Abseits der Öffentlichkeit produzierte Avicii in seinem Studio neue Tracks, die im August 2017 als EP mit dem Titel „Avici“ erschienen. Darunter befanden sich Zusammenarbeiten mit dem schwedischen Musiker Sandro Cavazza (die erste Single „Without you“), dem Londoner Duo Aluna George („What would I change it to“) und Rita Ora. Deren Projekt mit Avicii, „Lonely Together“, wird zur letzten Veröffentlichung zu seinen Lebzeiten.

 

Am 20. April 2018 wurde Avicii tot in einem Hotel nahe der omanischen Hauptstadt Maskat aufgefunden. Fremdverschulden wurde nach einer Autopsie ausgeschlossen, die genaue Todesursache wurde nicht an die Öffentlichkeit weitergegeben.

 

Ein Statement der Familie Berglings deutet auf Selbstmord hin.

 

"Unser geliebter Tim war ein Suchender, eine zerbrechliche Künstlerseele, die sich immer mit den großen existenziellen Fragen herumgetragen hat. 

 

Ein überambitionierter Perfektionist, der reiste und in einem Tempo arbeitete, das zu extrem schwerem Stress führte. 

 

Als er damit aufhörte, auf Tournee zu gehen, wollte er die Balance im Leben wiederfinden, damit es ihm gut geht und er das machen kann, was er am meisten liebte - Musik. 

 

Er hat wirklich gerungen mit dem Nachdenken über den Sinn, das Leben, das Glück. Jetzt hat er es nicht länger geschafft. Er wollte Frieden haben. 

 

Tim war nicht für die Maschinerie gemacht, in der er landete. Er war ein feinfühliger Junge, der seine Fans liebte und das Rampenlicht scheute. 

 

Tim, du wirst für immer geliebt und vermisst werden.

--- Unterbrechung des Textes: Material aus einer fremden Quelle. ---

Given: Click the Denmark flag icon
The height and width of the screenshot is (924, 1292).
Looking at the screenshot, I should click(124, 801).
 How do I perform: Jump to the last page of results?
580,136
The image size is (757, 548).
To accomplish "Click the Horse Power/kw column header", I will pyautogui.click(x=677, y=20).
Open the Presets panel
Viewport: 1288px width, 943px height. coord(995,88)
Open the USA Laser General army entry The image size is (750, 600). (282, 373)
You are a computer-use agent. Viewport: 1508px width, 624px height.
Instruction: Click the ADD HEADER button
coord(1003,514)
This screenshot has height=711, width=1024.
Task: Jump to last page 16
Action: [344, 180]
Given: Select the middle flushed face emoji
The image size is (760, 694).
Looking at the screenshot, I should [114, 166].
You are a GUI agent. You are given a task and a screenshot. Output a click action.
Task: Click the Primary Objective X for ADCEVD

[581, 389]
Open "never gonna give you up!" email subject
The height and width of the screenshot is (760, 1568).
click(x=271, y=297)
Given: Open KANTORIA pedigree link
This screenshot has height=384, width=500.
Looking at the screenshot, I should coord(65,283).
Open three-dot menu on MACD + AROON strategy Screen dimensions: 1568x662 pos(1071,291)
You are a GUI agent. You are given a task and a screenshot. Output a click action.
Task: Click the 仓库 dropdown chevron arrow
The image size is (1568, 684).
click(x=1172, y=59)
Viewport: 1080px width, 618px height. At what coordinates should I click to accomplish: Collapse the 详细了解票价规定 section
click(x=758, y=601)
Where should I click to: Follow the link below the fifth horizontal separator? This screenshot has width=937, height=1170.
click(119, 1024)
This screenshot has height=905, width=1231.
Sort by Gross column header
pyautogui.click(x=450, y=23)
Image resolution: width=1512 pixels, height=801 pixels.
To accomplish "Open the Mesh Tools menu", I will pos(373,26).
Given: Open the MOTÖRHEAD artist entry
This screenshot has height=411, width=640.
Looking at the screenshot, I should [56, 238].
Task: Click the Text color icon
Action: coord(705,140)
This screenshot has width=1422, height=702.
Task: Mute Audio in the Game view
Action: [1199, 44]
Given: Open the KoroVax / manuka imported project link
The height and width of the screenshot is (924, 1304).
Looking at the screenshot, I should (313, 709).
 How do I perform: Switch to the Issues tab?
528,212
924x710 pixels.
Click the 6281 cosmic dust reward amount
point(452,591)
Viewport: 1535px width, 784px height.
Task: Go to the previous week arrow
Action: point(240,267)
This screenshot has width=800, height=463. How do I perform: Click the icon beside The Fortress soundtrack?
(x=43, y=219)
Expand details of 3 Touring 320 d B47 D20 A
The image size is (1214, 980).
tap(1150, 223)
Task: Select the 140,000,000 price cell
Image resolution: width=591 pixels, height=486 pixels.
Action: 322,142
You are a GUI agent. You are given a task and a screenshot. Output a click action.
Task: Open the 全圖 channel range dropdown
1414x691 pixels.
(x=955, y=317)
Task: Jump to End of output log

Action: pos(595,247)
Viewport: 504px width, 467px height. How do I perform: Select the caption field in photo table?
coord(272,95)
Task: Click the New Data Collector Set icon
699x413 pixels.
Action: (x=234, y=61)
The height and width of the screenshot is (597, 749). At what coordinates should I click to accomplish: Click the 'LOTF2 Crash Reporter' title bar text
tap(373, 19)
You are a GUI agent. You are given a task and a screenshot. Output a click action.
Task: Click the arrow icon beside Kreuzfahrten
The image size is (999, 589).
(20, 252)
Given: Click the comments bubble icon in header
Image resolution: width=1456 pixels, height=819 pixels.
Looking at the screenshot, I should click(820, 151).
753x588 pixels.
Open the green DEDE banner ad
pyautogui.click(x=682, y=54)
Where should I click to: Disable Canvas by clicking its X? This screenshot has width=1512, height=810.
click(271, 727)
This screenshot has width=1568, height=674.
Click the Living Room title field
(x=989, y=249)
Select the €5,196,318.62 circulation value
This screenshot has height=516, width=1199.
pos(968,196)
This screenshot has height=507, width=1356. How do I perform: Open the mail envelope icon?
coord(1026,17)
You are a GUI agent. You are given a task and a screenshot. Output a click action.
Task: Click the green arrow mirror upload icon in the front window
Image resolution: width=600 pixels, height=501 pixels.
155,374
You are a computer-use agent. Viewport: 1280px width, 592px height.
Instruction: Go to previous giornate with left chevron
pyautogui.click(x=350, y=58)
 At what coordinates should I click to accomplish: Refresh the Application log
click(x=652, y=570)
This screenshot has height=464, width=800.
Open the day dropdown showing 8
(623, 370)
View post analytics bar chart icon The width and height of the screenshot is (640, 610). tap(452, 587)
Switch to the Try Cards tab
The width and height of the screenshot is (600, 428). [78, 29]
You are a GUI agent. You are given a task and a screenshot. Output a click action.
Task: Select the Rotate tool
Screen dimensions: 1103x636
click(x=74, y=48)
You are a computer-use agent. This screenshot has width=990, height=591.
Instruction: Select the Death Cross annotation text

Wir werden dich und deine Musik immer in unseren Erinnerungen an dich weitertragen. 

 

Wir lieben dich. 

 

Die Familie" 

 

Die Bestattung von Tim Bergling findet in kleinstem Familienkreis statt. "Wake me up, when it´s all over" ist eine traurige Illusion, die positiven Vibes von Avicii werden die Party-Freaks noch viele Jahrzehnte erfreuen, wenn nicht länger.